Tras la intervención, Elisabeth reconoce que llegó lo más difícil. “La primera vez que me encontré con alguien por la calle que no sabía lo del aborto y me preguntó que qué tal iba el embarazo me puse a llorar y me dio un ataque de ansiedad ahí mismo”, recuerda. “En ese momento la gente se queda paralizada y para quitar importancia te dicen cosas como que no te preocupes o que sigas intentándolo. Minimizan tu dolor porque creen que ayudan, pero en realidad te hacen más daño”.
Si bien no todas las mujeres sufren secuelas psicológicas tras un aborto espontáneo, los expertos defienden la importancia de realizar un seguimiento durante varios meses. Tener un lugar seguro en el que hablar sobre lo sucedido sin juicios, consejos ni opiniones puede ser vital para mejorar el proceso de duelo.

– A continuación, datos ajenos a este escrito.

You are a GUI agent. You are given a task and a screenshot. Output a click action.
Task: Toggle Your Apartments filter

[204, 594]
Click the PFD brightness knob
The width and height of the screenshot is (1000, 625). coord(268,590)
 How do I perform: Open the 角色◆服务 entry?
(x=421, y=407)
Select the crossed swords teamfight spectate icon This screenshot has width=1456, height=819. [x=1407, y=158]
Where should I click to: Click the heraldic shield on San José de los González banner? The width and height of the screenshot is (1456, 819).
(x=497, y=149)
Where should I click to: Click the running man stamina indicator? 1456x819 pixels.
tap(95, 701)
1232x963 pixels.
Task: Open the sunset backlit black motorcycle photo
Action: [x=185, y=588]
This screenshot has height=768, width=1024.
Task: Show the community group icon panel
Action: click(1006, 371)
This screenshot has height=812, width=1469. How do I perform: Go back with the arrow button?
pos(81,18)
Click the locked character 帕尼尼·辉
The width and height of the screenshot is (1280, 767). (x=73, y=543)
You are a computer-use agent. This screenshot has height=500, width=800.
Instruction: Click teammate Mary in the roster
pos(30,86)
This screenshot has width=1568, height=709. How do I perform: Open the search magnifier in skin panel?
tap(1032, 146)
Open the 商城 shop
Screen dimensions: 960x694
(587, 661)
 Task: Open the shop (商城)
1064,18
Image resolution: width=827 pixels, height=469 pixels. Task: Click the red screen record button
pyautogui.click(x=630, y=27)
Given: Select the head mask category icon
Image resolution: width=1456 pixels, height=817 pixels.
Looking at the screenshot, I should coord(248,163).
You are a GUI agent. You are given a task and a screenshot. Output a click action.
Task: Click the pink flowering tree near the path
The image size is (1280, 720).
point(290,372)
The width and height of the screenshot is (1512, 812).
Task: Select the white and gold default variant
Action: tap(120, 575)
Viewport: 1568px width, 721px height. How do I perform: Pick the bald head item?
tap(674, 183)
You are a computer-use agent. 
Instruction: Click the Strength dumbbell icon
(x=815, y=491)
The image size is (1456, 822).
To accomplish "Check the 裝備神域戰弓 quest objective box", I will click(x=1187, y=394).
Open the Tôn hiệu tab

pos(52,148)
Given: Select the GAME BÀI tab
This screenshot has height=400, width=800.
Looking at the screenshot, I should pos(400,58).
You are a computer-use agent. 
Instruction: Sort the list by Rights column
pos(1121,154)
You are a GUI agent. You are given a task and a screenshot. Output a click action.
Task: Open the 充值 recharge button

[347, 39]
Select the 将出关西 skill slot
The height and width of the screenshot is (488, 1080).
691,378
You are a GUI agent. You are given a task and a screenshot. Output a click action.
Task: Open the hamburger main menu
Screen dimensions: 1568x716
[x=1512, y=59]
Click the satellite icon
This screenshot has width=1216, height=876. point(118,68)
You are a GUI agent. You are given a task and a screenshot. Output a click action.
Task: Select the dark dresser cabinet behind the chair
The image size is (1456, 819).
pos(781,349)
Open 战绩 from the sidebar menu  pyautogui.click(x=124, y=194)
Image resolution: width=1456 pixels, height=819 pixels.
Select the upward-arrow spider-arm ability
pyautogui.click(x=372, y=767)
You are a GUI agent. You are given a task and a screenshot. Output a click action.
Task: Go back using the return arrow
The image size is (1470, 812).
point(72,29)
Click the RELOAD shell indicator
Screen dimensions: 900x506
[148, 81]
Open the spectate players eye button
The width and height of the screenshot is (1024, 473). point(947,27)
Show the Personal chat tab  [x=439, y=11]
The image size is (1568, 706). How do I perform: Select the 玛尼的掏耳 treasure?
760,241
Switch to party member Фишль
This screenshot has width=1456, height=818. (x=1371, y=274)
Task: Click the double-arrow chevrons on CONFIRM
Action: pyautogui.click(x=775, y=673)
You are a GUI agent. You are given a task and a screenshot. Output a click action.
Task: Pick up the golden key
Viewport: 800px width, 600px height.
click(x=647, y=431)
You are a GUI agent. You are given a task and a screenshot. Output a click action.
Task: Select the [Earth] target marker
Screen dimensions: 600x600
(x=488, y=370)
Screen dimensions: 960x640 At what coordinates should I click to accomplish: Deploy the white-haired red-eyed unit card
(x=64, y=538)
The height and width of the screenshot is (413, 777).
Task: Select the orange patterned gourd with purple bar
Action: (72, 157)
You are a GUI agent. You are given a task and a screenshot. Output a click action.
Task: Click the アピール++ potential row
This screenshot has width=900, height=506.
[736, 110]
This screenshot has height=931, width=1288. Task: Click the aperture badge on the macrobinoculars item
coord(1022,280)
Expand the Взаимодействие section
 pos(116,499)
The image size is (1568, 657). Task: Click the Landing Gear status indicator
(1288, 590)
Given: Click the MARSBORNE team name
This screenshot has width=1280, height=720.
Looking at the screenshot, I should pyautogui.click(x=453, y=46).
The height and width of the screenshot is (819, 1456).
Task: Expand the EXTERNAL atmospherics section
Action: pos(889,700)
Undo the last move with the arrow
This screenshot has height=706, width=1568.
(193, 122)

Para Ana, de 32 años, este lugar seguro se lo proporcionó su entorno compartiendo algo que antes era un tabú. “Cuando tienes un aborto decenas de mujeres te cuentan que han vivido lo mismo. Lo hacen como si compartiesen un secreto contigo, pero un secreto que nadie más sabe, con la intención de ayudarte, de hacerte ver que no estás sola”, relata. “Tienes una sensación de pertenencia inmensa. A mí me ayudó muchísimo saber que otras mujeres, amigas y familiares, habían vivido un aborto y sobre todo que lo habían superado. Pero tenía claro que yo no quería sufrir esto en silencio como si fuese una penitencia”.
Tras cuatro meses y medio de embarazo, Ana notó un sangrado y un dolor muy agudo. En urgencias se dieron cuenta de que algo iba mal y al día siguiente volvió a casa sin el hijo que estaba esperando. “Teníamos preparado todo y como ya había pasado el primer trimestre, todos lo sabían. Nos habían regalado ropa, juguetes, una cuna y un cambiador… Y al llegar y ver esa habitación llena de ilusión te entran ganas de morir”, explica. “No exagero. Te planteas morirte porque es todo dolor”.
Varios años más tarde, Ana y su pareja decidieron volver a intentar tener un hijo. “Cuando me quedé embarazada otra vez pasé una depresión durante el embarazo. Iba de la cama al sofá porque me daba pánico hacer algún esfuerzo y perder al niño. El miedo, la culpabilidad por sentir que estaba remplazando a mi bebé fallecido, y el dejar de hacer cosas me acabaron metiendo en un pozo de tristeza”.
Tras nacer su hijo, esa angustia desapareció. “Me arrepiento de no haber pedido ayuda porque el embarazo es algo que no se debe vivir como yo lo hice. Por eso le pido a todas las madres que han tenido un aborto y se han vuelto a quedar embarazadas que no lo sufran solas y que vayan a un profesional”, reivindica.